Sin embargo, podemos alcanzar el mismo resultado de persistir en el enfoque regulador que ha caracterizado la protección de datos y que no hemos sabido ni dirigir ni enfocar. Con demasiada frecuencia hemos confundido la garantía de un derecho fundamental con su prevalencia absoluta e indiscutible y hemos alterado la posición constitucional de los reguladores. Esta afirmación es dura, pero demostrable. No resulta en absoluto posible creer que esta materia se regula por el RGPD y mediante decisiones fiscalizables por los tribunales. Porque no es cierto. En realidad, en lugar de utilizar los instrumentos interpretativos de naturaleza reglamentaria que sí podrían ser objeto de recurso, el verdadero derecho está siendo generado mediante instrumentos de soft-law, como guías, directrices o informes jurídicos, que no son susceptibles de recurso.

---*---

Tareas
[a] Según el fragmento sobre protección de datos, ¿mediante qué instrumentos se está generando el verdadero derecho?
[b] Reescribe el fragmento sobre protección de datos entre "Sin embargo, podemos" y "susceptibles de recurso.", ambos incluidos, renombrando "RGPD" como "Reglamento General de Protección de Datos".
[c] Traduce al inglés esta oración del fragmento sobre protección de datos: "Con demasiada frecuencia hemos confundido la garantía de un derecho fundamental con su prevalencia absoluta e indiscutible y hemos alterado la posición constitucional de los reguladores."

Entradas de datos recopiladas
---*---

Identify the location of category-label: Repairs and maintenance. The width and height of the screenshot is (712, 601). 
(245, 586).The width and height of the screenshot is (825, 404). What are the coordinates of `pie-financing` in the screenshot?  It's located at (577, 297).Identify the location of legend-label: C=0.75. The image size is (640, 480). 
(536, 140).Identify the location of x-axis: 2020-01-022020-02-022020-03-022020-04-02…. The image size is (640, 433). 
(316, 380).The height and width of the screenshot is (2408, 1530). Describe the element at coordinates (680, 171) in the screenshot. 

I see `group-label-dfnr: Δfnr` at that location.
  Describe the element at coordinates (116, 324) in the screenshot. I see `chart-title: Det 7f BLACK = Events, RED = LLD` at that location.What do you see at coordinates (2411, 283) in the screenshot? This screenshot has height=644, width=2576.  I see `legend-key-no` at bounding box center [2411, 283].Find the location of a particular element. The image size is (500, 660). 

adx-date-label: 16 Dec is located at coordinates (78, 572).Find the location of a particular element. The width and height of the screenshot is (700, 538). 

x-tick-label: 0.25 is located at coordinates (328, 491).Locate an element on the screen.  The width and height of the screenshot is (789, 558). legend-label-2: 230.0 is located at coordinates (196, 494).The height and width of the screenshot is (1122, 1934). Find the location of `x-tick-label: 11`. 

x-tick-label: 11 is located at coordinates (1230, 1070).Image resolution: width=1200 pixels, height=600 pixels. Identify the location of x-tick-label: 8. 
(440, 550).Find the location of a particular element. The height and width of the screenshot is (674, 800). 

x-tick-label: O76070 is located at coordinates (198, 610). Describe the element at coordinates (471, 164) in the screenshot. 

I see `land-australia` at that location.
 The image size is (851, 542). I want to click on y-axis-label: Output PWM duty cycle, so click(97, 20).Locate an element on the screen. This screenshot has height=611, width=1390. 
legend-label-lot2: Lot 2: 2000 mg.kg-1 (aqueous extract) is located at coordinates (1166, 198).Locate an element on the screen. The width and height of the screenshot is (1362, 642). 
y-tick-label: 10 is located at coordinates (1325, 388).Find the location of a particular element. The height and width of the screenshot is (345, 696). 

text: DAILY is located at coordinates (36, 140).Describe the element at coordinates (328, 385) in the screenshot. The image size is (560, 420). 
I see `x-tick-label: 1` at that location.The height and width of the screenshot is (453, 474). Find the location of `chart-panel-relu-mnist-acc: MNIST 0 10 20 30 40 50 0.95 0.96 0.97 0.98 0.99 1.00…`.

---*---

Soluciones por tarea
[a] Mediante instrumentos de soft-law, como guías, directrices o informes jurídicos.

[b]
Sin embargo, podemos alcanzar el mismo resultado de persistir en el enfoque regulador que ha caracterizado la protección de datos y que no hemos sabido ni dirigir ni enfocar. Con demasiada frecuencia hemos confundido la garantía de un derecho fundamental con su prevalencia absoluta e indiscutible y hemos alterado la posición constitucional de los reguladores. Esta afirmación es dura, pero demostrable. No resulta en absoluto posible creer que esta materia se regula por el Reglamento General de Protección de Datos y mediante decisiones fiscalizables por los tribunales. Porque no es cierto. En realidad, en lugar de utilizar los instrumentos interpretativos de naturaleza reglamentaria que sí podrían ser objeto de recurso, el verdadero derecho está siendo generado mediante instrumentos de soft-law, como guías, directrices o informes jurídicos, que no son susceptibles de recurso.

[c] All too often we have confused the guarantee of a fundamental right with its absolute and unquestionable precedence, and we have altered the constitutional position of the regulators.